A avaliação é de que, na Papudinha, o ex-presidente terá um espaço mais amplo e condições mais compatíveis com a situação jurídica dele, o que também reduz a pressão operacional sobre a PF. Por isso, a transferência é considerada acertada pela maioria dos agentes e servidores envolvidos na custódia.
Bolsonaro na prisão
- O ex-presidente Jair Bolsonaro estava detido desde 22 de novembro de 2025 na Superintendência da Polícia Federal, em Brasília.
- Nos últimos dias, a defesa dele protocolou diversos requerimentos pedindo a conversão da prisão para o regime domiciliar. Os advogados também questionaram as condições da unidade da PF e chegaram a solicitar a instalação de uma televisão com acesso à internet.
- O ministro do STF Alexandre de Moraes rejeitou os pedidos, afirmou que Bolsonaro tinha privilégios e rebateu as críticas de filhos e aliados de Bolsonaro ao local.

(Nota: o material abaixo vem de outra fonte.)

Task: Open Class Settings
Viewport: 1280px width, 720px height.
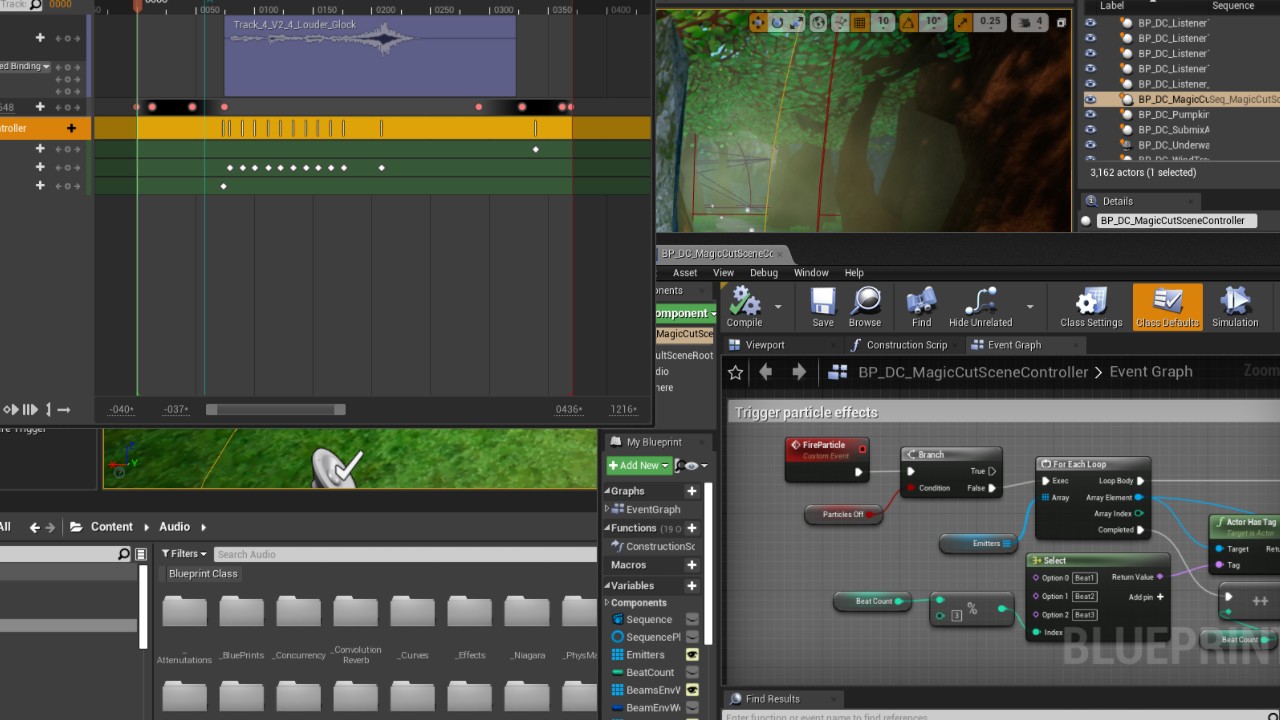Action: [x=1091, y=307]
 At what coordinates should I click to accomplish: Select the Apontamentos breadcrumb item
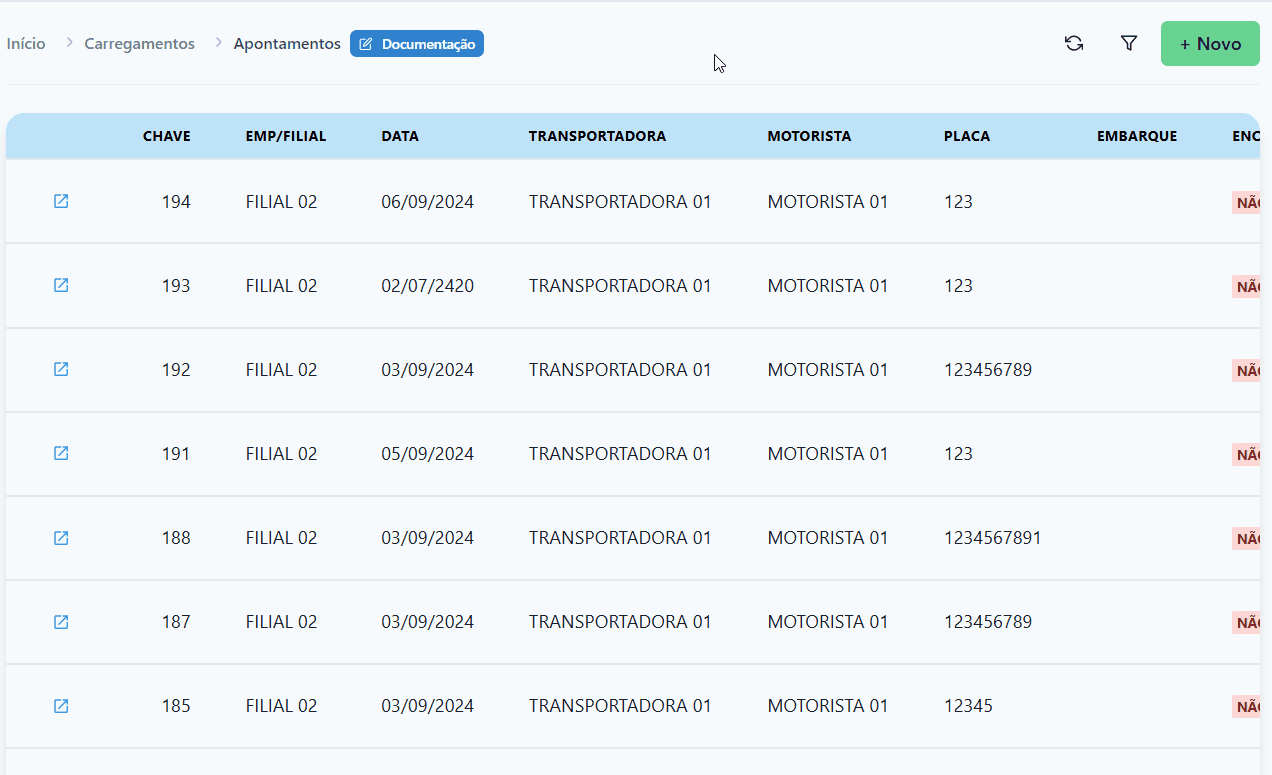(287, 44)
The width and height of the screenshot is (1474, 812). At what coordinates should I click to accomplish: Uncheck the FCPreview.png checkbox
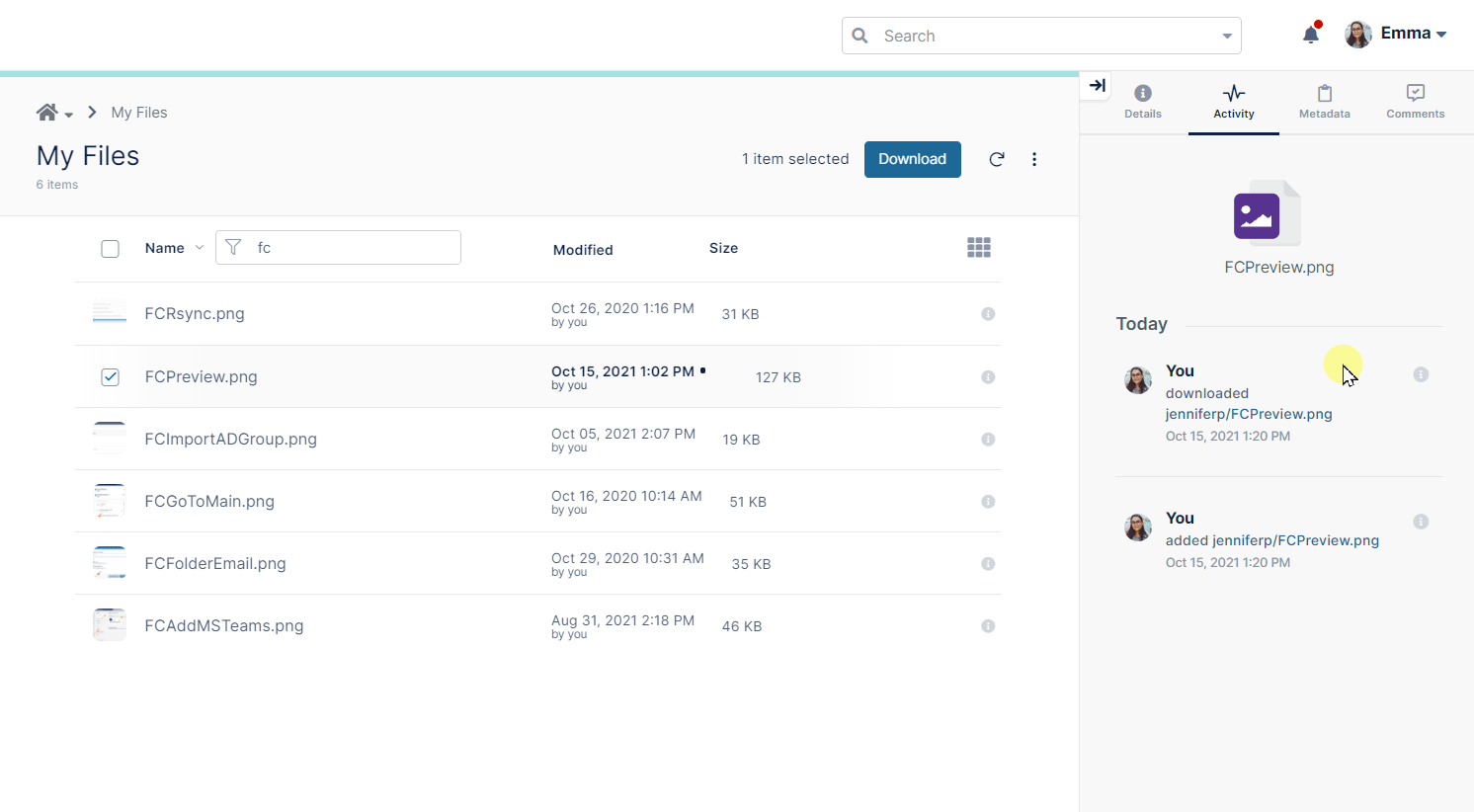(111, 377)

- Segundo Moraes, a transferência para a Papudinha garantirá condições ainda mais adequadas para o cumprimento da medida.
- O ministro autorizou visitas semanais da esposa, Michelle Bolsonaro, e dos filhos, além de permitir o fornecimento diário de marmitas.

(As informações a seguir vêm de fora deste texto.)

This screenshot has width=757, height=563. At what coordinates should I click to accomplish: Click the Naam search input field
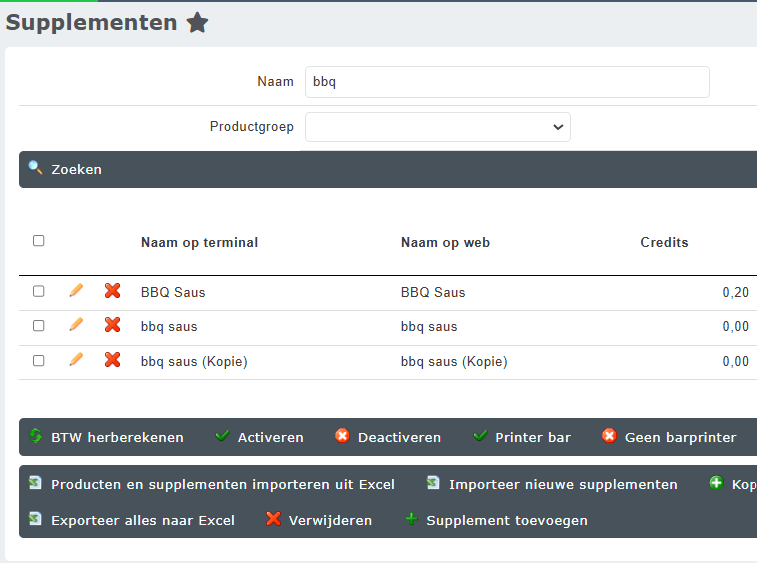pyautogui.click(x=507, y=82)
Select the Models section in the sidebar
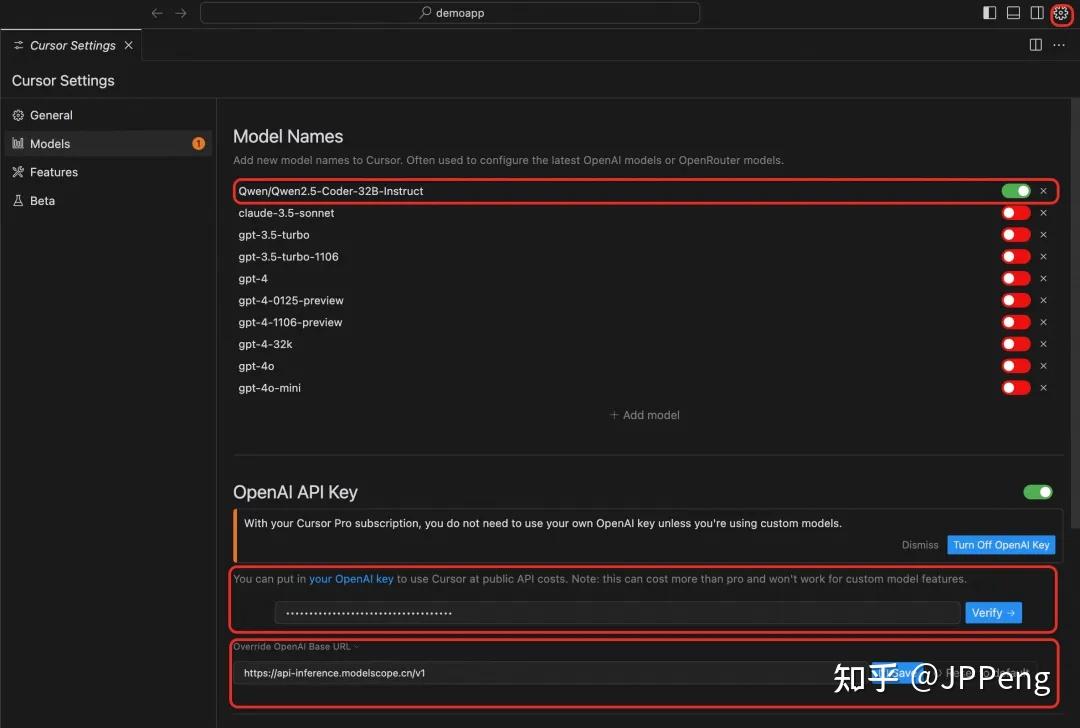This screenshot has width=1080, height=728. pos(48,143)
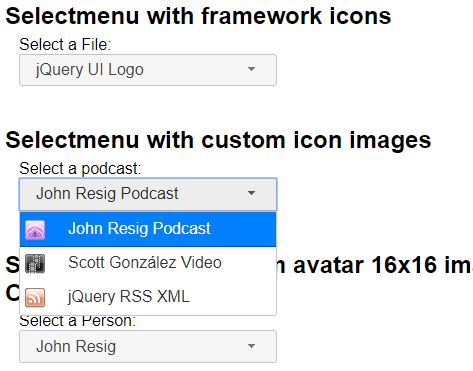Click the purple podcast icon in the menu
The height and width of the screenshot is (371, 473).
pyautogui.click(x=35, y=230)
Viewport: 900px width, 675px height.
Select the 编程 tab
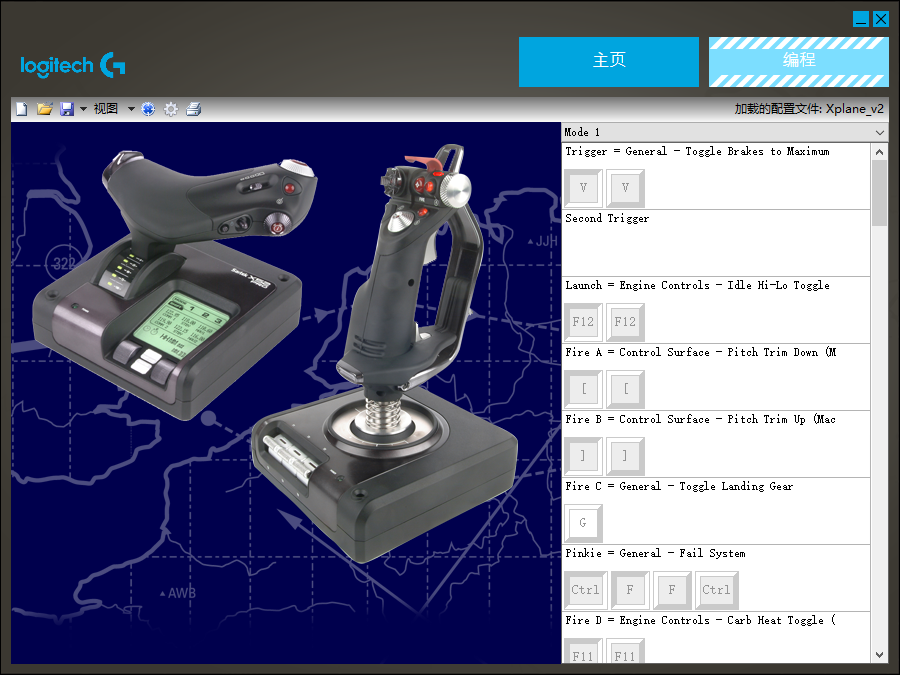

Transferência de Bolsonaro para a Papudinha
Ao estabelecer a transferência, o ministro Alexandre de Moraes determinou que Jair Bolsonaro fique em uma sala de Estado-maior no 19º BPM. O espaço é semelhante ao ocupado por Anderson Torres, ex-ministro da Justiça, e Silvinei Vasques, ex-diretor da PRF — ambos também condenados. A cela tem capacidade para quatro pessoas, mas será usada exclusivamente pelo ex-presidente.
O ministro estabeleceu ainda uma série de condições específicas para a custódia, entre elas:
- assistência médica integral por médicos particulares previamente cadastrados, 24 horas por dia;
- deslocamento imediato para hospitais em caso de urgência, com comunicação ao STF em até 24 horas;
- autorização para sessões de fisioterapia, com profissionais cadastrados;
- alimentação especial diária, com pessoa indicada pela defesa para entrega;
- atendimento médico em regime de plantão pelo sistema penitenciário;
- visitas semanais de esposa e filhos;
- assistência religiosa com dois líderes indicados;
- permissão para leitura;
- instalação de barras de apoio na cama e aparelhos de fisioterapia, como esteira e bicicleta.
O pedido da defesa para acesso a uma Smart TV foi rejeitado.
Como é a Papudinha
A Papudinha fica a poucos metros das unidades da Papuda destinadas a presos comuns, no Jardim Botânico (DF), e tem capacidade para 60 detentos.
O prédio tem oito celas em formato de alojamentos coletivos, cada uma com banheiro, chuveiro, cozinha, lavanderia, quarto e sala. As instalações foram reformadas em 2020.

Os custodiados podem receber itens de higiene, limpeza, roupas e enxoval definidos pela administração penitenciária. Também é permitido o uso de televisores e ventiladores, conforme as regras internas.
A unidade conta ainda com sala exclusiva para atendimento de advogados, consultório médico com atendimentos semanais e áreas para prática esportiva, incluindo pista de caminhada.
O Núcleo de Custódia da Polícia Militar (NCPM), onde fica a Papudinha, é destinado a militares estaduais ainda vinculados à corporação, militares aguardando possível perda do cargo e civis com direito à sala de Estado-maior – como advogados inscritos na OAB e determinadas autoridades.
A fiscalização do local é feita pela Vara de Execuções Penais (VEP), responsável por acompanhar o cumprimento de penas e medidas de segurança no Distrito Federal.